The fourth member of the USO group was Carole Landis. Too bad Uncle John didn’t get to see her! She was a famous actress and singer of the 1930s and 1940s and had been in over 50 films. Her curvy figure made her a popular WWII pinup girl.
Landis signed on in October 1942 for the three month USO tour of England, Ireland, Scotland, and Wales. Then another tour followed that one. There would be three weeks in North Africa. Few people knew that Landis put in additional hours visiting with wounded soldiers at camp hospitals as part of the USO’s Hospital Circuit. She traveled more than 100,000 miles during WWII–more than any other actress. She wrote a book about her USO experiences. She told of her time spent with entertainers Francis, Mayfair, and Raye. The book was titled “Four Jills In A Jeep.” It became a 1944 star-studded movie in which they all played themselves. Unfortunately Landis had a troubled personal life. She was unlucky in love and died at the very young age of 29.

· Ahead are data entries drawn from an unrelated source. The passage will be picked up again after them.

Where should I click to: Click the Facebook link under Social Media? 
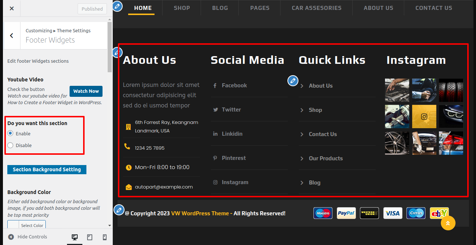pos(234,85)
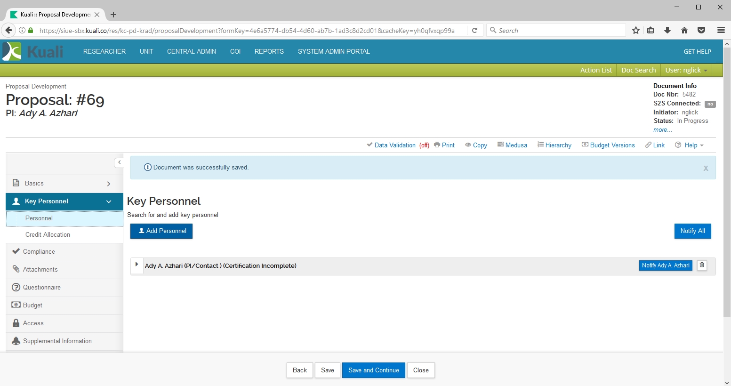This screenshot has height=386, width=731.
Task: Click the Kuali logo
Action: tap(33, 51)
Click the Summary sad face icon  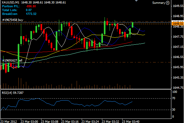pyautogui.click(x=168, y=3)
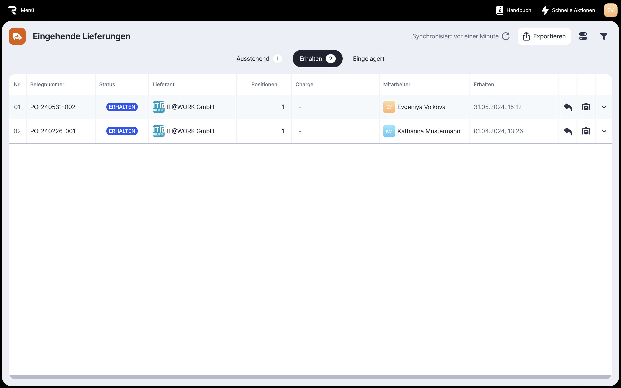Open the view toggles settings icon

pyautogui.click(x=583, y=36)
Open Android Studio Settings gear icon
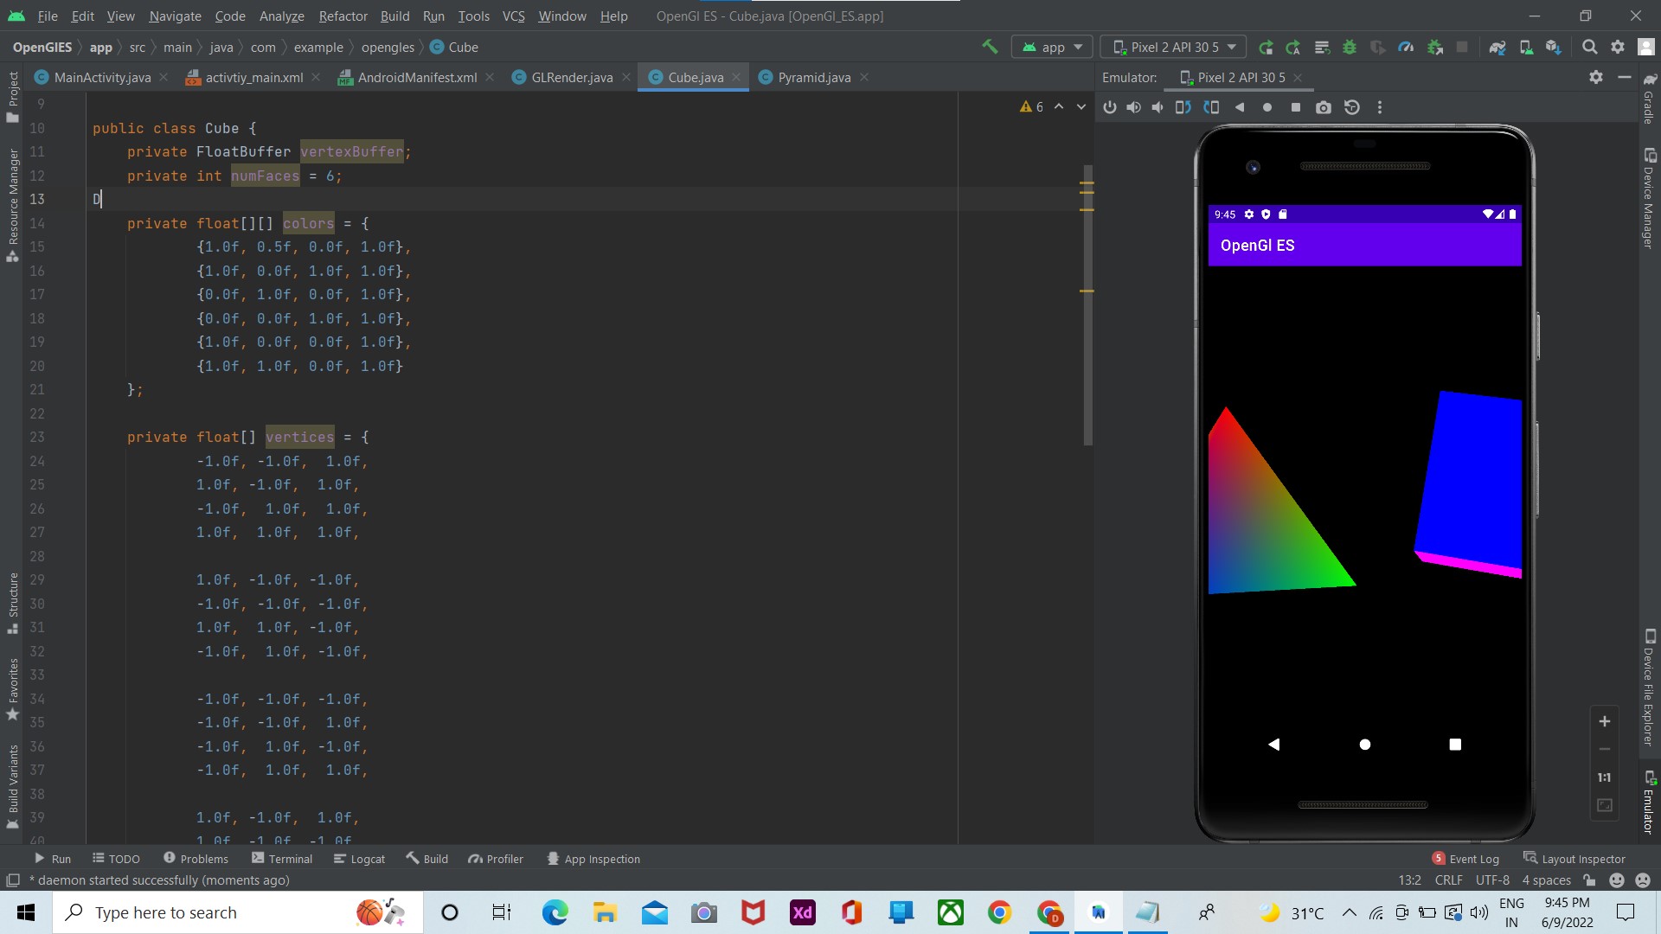The width and height of the screenshot is (1661, 934). [1617, 47]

My uncle John wrote: October 8, 1943….”Tuesday evening we had a USO show in camp. Quite hilarious show with some wonderful acrobatic acts–one was a team composed of three fellows followed by a girl who could just about twist her legs anywhere.”
Between 1941-1945 the USO put up some impressive statistics. They performed at least 300,000 shows before 150 million service members–at places all over the world. They gave servicemen a much needed break from routine. They brought a little bit of home to faraway locations. Performers came despite the danger. In all, some 37 USO entertainers died in WWII, many in plane crashes. Most notably band leader Glenn Miller disappeared on a flight over the English Channel on December 15, 1944. Miller’s plane has never been recovered. He was posthumously awarded the Bronze Star.
Now 70 years later the USO is still going strong. It provides a few hours of relief for those who need it the most. In WWII the USO was always there. Their motto is never more true: “Until everyone comes home.”